Dans la salle, on rit, on crie, on fait des youyous, on applaudit. Les lumières s’éteignent. Le générique s’affiche et déjà toute la salle applaudit. Il l’a fait. Lui, l’enfant de Bondy. Il a réalisé un film et est revenu chez lui le présenter.

Passées les 1h27 de fous rires collectifs et silences attentifs, vient le générique de fin. Lorsque apparaît le nom du réalisateur, un tonnerre d’applaudissements retentit. À son entrée dans la salle, c’est la standing ovation. Derrière Mohamed Hamidi arrivent un à un, l’humoriste « brésilien » Malik Benthala (« Je viens d’apprendre il y a dix jours que mon père s’appelait Mohamed… »), le comédien albertivillarien Fatsah Bouyahmed, adepte d’« un mélange entre le ju-jitsu et la boxe kabyle » pour plaquer les moutons et le co-scénariste, Alain-Michel Blanc, très ému par l’accueil, qui a vu dans ce projet « bien écrit, qui avait une âme » un film universel sur le dialogue familial et le questionnement de ses origines.

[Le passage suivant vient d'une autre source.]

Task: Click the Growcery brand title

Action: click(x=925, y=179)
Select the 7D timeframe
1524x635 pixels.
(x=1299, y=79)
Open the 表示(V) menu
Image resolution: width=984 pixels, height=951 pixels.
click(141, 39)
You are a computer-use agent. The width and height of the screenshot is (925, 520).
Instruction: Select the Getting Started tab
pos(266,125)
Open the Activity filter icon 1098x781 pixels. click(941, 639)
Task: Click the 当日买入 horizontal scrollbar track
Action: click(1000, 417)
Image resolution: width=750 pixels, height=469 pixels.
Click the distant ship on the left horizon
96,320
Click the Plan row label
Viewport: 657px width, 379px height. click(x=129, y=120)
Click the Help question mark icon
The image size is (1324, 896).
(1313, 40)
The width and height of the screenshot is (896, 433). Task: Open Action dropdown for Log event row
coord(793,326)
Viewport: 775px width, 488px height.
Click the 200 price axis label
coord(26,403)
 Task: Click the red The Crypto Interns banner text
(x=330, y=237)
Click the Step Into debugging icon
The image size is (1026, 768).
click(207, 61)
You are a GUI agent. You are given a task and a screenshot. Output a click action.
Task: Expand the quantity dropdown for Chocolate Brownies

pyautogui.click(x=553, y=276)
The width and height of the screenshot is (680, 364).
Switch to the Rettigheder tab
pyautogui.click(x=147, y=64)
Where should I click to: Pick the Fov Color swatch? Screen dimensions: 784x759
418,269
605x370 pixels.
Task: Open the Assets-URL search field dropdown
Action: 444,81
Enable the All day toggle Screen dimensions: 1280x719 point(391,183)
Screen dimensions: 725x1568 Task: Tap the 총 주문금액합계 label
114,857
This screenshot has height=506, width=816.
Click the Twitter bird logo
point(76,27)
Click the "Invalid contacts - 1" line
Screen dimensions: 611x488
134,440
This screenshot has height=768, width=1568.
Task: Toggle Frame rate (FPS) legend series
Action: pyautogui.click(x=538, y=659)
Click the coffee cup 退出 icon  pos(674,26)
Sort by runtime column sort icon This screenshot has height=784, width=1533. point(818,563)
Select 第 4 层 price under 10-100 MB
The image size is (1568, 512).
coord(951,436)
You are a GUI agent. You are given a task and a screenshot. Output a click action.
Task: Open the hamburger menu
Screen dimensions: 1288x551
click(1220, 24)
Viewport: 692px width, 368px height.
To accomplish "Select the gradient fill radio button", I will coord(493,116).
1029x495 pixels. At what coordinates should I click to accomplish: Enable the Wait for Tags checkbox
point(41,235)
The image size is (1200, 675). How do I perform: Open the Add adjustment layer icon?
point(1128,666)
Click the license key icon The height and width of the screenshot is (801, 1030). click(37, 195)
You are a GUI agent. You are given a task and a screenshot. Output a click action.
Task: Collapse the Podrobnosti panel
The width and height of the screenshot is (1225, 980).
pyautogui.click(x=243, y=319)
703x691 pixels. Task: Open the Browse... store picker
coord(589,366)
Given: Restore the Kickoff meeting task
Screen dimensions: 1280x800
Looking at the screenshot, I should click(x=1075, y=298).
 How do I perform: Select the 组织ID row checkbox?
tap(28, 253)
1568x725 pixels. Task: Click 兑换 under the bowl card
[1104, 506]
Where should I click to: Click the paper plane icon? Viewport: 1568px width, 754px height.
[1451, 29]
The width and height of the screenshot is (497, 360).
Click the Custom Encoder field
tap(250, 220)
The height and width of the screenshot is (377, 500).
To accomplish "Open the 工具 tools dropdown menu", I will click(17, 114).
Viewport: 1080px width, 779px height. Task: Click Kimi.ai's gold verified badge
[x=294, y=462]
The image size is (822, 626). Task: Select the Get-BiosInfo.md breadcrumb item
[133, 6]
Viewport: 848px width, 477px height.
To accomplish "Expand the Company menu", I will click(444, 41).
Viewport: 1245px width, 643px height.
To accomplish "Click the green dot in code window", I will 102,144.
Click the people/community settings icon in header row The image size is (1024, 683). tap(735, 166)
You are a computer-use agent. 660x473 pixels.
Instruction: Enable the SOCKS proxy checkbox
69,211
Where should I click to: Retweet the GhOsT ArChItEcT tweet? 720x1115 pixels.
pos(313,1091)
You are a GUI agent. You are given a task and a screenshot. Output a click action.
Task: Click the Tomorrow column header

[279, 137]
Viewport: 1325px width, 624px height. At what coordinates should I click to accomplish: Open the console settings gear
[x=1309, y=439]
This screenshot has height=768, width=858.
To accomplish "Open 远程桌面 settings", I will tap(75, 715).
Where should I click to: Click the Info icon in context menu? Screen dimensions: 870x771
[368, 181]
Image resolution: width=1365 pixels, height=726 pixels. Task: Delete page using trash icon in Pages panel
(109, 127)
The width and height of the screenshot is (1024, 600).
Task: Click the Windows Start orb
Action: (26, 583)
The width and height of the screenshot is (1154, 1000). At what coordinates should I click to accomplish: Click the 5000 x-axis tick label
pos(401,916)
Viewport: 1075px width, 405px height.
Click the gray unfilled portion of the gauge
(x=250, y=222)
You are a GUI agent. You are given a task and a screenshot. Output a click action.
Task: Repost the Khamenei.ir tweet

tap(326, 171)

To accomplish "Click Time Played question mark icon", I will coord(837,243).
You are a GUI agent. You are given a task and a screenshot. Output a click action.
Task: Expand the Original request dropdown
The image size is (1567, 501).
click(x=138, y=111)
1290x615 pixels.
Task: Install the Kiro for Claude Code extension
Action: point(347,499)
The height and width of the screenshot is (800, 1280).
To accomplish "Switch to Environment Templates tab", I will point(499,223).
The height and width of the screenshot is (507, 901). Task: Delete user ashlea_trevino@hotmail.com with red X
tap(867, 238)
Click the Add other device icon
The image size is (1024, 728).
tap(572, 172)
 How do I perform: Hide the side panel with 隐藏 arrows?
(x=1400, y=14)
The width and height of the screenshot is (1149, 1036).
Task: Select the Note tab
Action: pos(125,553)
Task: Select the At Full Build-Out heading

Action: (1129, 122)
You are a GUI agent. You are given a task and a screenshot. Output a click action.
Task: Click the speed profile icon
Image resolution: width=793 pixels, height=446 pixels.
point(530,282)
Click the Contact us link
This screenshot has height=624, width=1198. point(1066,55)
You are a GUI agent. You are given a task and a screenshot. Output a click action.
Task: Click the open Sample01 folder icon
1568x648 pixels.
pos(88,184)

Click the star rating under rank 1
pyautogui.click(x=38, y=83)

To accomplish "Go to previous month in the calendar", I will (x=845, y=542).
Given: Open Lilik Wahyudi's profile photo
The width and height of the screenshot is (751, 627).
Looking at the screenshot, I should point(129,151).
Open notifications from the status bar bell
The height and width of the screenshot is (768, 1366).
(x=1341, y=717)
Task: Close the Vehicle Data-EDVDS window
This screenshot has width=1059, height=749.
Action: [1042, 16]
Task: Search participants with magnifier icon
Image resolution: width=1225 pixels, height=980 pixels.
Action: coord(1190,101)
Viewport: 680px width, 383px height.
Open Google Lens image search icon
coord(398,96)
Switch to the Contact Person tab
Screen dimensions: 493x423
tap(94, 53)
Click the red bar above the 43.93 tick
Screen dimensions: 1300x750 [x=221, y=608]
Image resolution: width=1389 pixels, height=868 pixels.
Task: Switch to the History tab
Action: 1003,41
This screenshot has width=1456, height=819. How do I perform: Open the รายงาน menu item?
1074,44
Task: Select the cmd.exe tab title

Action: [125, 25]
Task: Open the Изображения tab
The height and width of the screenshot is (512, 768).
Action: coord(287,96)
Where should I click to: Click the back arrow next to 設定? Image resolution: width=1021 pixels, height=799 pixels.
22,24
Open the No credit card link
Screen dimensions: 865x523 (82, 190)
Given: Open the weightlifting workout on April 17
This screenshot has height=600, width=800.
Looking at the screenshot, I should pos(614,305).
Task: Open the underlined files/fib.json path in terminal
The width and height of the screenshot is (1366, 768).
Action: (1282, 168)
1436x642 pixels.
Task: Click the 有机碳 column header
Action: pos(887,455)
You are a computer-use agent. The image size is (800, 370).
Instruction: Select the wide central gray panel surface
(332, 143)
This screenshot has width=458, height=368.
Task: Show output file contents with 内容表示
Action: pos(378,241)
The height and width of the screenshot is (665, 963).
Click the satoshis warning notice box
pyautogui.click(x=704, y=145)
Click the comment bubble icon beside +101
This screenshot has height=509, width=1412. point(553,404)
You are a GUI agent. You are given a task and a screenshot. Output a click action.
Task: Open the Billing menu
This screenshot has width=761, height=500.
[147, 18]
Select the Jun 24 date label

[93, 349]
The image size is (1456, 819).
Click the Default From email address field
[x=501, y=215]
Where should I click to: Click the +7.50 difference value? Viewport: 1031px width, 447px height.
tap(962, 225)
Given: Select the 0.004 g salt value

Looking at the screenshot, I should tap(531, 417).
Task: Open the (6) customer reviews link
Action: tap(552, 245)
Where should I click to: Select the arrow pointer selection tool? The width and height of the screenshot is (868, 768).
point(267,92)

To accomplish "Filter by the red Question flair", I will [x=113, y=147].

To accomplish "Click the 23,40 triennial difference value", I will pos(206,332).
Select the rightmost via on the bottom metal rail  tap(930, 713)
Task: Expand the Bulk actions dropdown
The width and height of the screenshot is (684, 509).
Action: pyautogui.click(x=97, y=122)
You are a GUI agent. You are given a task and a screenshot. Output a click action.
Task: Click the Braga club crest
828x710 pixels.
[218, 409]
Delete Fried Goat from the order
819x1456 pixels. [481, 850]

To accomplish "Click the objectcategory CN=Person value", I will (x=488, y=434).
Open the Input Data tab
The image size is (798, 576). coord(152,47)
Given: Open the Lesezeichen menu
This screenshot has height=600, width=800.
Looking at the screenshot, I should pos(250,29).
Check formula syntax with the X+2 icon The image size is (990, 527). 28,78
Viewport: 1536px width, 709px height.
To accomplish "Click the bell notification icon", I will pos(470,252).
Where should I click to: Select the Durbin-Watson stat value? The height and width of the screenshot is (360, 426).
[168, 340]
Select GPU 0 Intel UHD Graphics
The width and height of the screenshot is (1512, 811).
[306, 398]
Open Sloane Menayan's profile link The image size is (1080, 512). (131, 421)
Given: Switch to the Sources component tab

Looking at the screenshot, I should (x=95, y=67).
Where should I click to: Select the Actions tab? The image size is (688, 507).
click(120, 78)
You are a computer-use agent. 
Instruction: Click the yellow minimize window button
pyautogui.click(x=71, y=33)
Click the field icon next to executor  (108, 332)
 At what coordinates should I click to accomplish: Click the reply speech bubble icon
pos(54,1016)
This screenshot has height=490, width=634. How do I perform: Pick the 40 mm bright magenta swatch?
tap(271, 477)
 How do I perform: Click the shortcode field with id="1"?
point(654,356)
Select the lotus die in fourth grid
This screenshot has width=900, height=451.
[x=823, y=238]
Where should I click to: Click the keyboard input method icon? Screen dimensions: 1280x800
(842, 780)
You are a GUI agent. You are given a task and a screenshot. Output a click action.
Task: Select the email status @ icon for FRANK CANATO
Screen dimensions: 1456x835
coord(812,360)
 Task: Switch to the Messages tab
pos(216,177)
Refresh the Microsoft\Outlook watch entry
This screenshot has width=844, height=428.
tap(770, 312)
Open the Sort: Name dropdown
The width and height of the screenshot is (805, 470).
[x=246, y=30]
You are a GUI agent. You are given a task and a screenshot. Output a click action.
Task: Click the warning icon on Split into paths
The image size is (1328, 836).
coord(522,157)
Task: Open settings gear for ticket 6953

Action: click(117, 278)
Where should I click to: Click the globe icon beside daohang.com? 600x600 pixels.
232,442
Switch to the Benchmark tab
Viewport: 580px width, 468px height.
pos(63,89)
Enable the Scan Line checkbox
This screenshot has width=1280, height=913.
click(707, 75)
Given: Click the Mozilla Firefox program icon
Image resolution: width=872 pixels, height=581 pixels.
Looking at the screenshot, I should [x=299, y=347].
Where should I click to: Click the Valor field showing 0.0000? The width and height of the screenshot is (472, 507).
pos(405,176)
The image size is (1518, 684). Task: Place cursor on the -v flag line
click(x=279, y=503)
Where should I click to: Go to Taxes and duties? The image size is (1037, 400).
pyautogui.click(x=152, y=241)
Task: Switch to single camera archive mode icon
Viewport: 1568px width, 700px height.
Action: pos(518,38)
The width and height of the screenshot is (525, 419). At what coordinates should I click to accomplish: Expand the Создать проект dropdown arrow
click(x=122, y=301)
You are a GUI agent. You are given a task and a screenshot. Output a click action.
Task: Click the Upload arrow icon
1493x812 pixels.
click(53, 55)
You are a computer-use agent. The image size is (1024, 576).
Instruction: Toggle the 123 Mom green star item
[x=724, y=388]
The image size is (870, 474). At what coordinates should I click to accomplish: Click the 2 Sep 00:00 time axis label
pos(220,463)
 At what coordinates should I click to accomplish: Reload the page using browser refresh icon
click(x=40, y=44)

Ensemble, ils répondent aux questions de l’assemblée : sur le lieu du décor (au Maroc et non en Algérie), sur les origines de Fatsah Bouyahmed (Béjaïa), sur la loi du silence qui pèse entre les parents et les enfants (« on a eu honte d’en parler, on a raté le coche »), sur le lien entre le scénario de Va, Vis et Deviens et celui de Né Quelque Part (« tous les deux sont des films de militant de l’amour de l’autre, du respect des parents, du pays d’origine »), sur les harragas qui mettent leur vie en péril pour gagner l’Europe (« nous qui sommes nés ici, nous ne nous rendons pas forcément compte de la chance qu’on a d’avoir le bénéfice de la culture française, de l’éducation française, de la bourse, du cinéma, des bibliothèques »), sur l’Algérie (« un pays confisqué à son peuple »), son développement (« donner les moyens à des gens qui ont des initiatives ») et sur le passage au cinéma de Mohamed Hamidi (« je crois que c’est ça le secret : j’ai demandé à personne, j’ai pris un ordinateur, j’ai écrit cette histoire et il se trouve que cette histoire, elle a intéressé des gens »).

Puis est arrivé sur scène l’invité-surprise de la soirée. « Debbouze ! Debbouze ! » crient les jeunes dans la salle. Tien. Justin Hamilton, Justin Hmidou. Star incontestable de Né Quelque Part, le mouton du film s’offre quelques pas de moonwalk sur scène ainsi qu’un petit pipi, manquant de peu de court-circuiter les fils électriques et l’intervention de la maire de Bondy.

Alors que les spectateurs se dirigent vers le pot de l’amitié qui les attend dans le hall du cinéma, les acteurs posent pour leurs fans et reçoivent de multiples compliments. La nuit est maintenant tombée. Il est 23 heures passées et le hall ne se désemplit pas. Dans la vie, on ne sait jamais vraiment où l’on va. Mais lorsqu’on n’oublie pas d’où l’on vient, on rend toujours très fiers les siens.

Claire Diao

Né Quelque Part sera à nouveau programmé au Cinéma André Malraux de Bondy du 3 au 9 juillet 2013.